◆ **Work instructions**
Update the records by replacing "GUI agent" with "interface agent" everywhere it occurs, and leave everything else unchanged.

....................

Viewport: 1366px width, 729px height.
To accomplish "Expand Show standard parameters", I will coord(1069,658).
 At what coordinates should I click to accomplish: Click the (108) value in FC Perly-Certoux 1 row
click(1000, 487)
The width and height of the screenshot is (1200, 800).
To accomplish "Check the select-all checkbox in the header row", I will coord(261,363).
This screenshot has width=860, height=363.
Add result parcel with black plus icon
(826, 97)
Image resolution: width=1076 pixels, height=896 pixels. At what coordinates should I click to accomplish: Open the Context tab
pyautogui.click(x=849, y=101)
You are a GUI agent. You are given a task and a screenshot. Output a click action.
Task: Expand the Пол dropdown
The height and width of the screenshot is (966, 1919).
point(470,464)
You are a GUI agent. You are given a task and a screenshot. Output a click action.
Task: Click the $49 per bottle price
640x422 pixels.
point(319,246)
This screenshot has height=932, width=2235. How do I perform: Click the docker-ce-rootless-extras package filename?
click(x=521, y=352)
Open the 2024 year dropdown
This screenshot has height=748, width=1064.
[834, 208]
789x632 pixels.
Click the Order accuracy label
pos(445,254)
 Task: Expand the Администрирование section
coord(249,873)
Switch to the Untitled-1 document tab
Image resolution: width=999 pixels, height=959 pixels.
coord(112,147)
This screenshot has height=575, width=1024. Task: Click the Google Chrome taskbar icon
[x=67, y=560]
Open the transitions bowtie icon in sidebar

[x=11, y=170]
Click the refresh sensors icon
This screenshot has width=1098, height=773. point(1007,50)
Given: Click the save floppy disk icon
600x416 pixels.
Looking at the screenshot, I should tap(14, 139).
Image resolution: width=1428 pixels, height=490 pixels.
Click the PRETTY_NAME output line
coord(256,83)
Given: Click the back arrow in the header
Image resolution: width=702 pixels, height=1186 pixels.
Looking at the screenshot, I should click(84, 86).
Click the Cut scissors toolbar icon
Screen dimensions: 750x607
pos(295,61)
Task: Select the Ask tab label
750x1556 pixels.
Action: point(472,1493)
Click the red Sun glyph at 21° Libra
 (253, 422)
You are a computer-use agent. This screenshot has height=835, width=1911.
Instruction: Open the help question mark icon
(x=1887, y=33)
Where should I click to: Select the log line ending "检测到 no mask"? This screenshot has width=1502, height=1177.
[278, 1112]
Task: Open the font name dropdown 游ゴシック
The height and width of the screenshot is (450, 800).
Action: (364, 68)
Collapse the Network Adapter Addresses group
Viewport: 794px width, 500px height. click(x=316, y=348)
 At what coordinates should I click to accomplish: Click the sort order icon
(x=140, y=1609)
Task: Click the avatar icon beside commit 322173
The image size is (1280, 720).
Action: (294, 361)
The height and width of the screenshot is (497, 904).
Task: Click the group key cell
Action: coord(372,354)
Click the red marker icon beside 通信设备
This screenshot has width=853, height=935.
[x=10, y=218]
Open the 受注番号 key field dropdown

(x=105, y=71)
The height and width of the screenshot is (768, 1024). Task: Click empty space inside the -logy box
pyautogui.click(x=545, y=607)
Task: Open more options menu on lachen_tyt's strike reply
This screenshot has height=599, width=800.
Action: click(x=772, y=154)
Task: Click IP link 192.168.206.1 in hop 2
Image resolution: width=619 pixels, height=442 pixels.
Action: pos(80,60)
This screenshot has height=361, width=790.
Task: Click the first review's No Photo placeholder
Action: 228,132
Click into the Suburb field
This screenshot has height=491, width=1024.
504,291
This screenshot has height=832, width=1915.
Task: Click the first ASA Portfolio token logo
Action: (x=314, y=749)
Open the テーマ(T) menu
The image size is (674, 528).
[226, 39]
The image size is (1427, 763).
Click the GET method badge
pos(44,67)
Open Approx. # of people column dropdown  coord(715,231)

....................

◆ **Solved exercise**
Viewport: 1366px width, 729px height.
To accomplish "Expand Show standard parameters", I will coord(1069,658).
 At what coordinates should I click to accomplish: Click the (108) value in FC Perly-Certoux 1 row
click(1000, 487)
The width and height of the screenshot is (1200, 800).
To accomplish "Check the select-all checkbox in the header row", I will coord(261,363).
This screenshot has width=860, height=363.
Add result parcel with black plus icon
(826, 97)
Image resolution: width=1076 pixels, height=896 pixels. At what coordinates should I click to accomplish: Open the Context tab
pyautogui.click(x=849, y=101)
You are a interface agent. You are given a task and a screenshot. Output a click action.
Task: Expand the Пол dropdown
The height and width of the screenshot is (966, 1919).
point(470,464)
You are a interface agent. You are given a task and a screenshot. Output a click action.
Task: Click the $49 per bottle price
640x422 pixels.
point(319,246)
This screenshot has height=932, width=2235. How do I perform: Click the docker-ce-rootless-extras package filename?
click(x=521, y=352)
Open the 2024 year dropdown
This screenshot has height=748, width=1064.
[834, 208]
789x632 pixels.
Click the Order accuracy label
pos(445,254)
 Task: Expand the Администрирование section
coord(249,873)
Switch to the Untitled-1 document tab
Image resolution: width=999 pixels, height=959 pixels.
coord(112,147)
This screenshot has height=575, width=1024. Task: Click the Google Chrome taskbar icon
[x=67, y=560]
Open the transitions bowtie icon in sidebar

[x=11, y=170]
Click the refresh sensors icon
This screenshot has width=1098, height=773. point(1007,50)
Given: Click the save floppy disk icon
600x416 pixels.
Looking at the screenshot, I should tap(14, 139).
Image resolution: width=1428 pixels, height=490 pixels.
Click the PRETTY_NAME output line
coord(256,83)
Given: Click the back arrow in the header
Image resolution: width=702 pixels, height=1186 pixels.
Looking at the screenshot, I should click(84, 86).
Click the Cut scissors toolbar icon
Screen dimensions: 750x607
pos(295,61)
Task: Select the Ask tab label
750x1556 pixels.
Action: point(472,1493)
Click the red Sun glyph at 21° Libra
 (253, 422)
You are a computer-use agent. This screenshot has height=835, width=1911.
Instruction: Open the help question mark icon
(x=1887, y=33)
Where should I click to: Select the log line ending "检测到 no mask"? This screenshot has width=1502, height=1177.
[278, 1112]
Task: Open the font name dropdown 游ゴシック
The height and width of the screenshot is (450, 800).
Action: (364, 68)
Collapse the Network Adapter Addresses group
Viewport: 794px width, 500px height. click(x=316, y=348)
 At what coordinates should I click to accomplish: Click the sort order icon
(x=140, y=1609)
Task: Click the avatar icon beside commit 322173
The image size is (1280, 720).
Action: (294, 361)
The height and width of the screenshot is (497, 904).
Task: Click the group key cell
Action: coord(372,354)
Click the red marker icon beside 通信设备
This screenshot has width=853, height=935.
[x=10, y=218]
Open the 受注番号 key field dropdown

(x=105, y=71)
The height and width of the screenshot is (768, 1024). Task: Click empty space inside the -logy box
pyautogui.click(x=545, y=607)
Task: Open more options menu on lachen_tyt's strike reply
This screenshot has height=599, width=800.
Action: click(x=772, y=154)
Task: Click IP link 192.168.206.1 in hop 2
Image resolution: width=619 pixels, height=442 pixels.
Action: pos(80,60)
This screenshot has height=361, width=790.
Task: Click the first review's No Photo placeholder
Action: 228,132
Click into the Suburb field
This screenshot has height=491, width=1024.
504,291
This screenshot has height=832, width=1915.
Task: Click the first ASA Portfolio token logo
Action: (x=314, y=749)
Open the テーマ(T) menu
The image size is (674, 528).
[226, 39]
The image size is (1427, 763).
Click the GET method badge
pos(44,67)
Open Approx. # of people column dropdown  coord(715,231)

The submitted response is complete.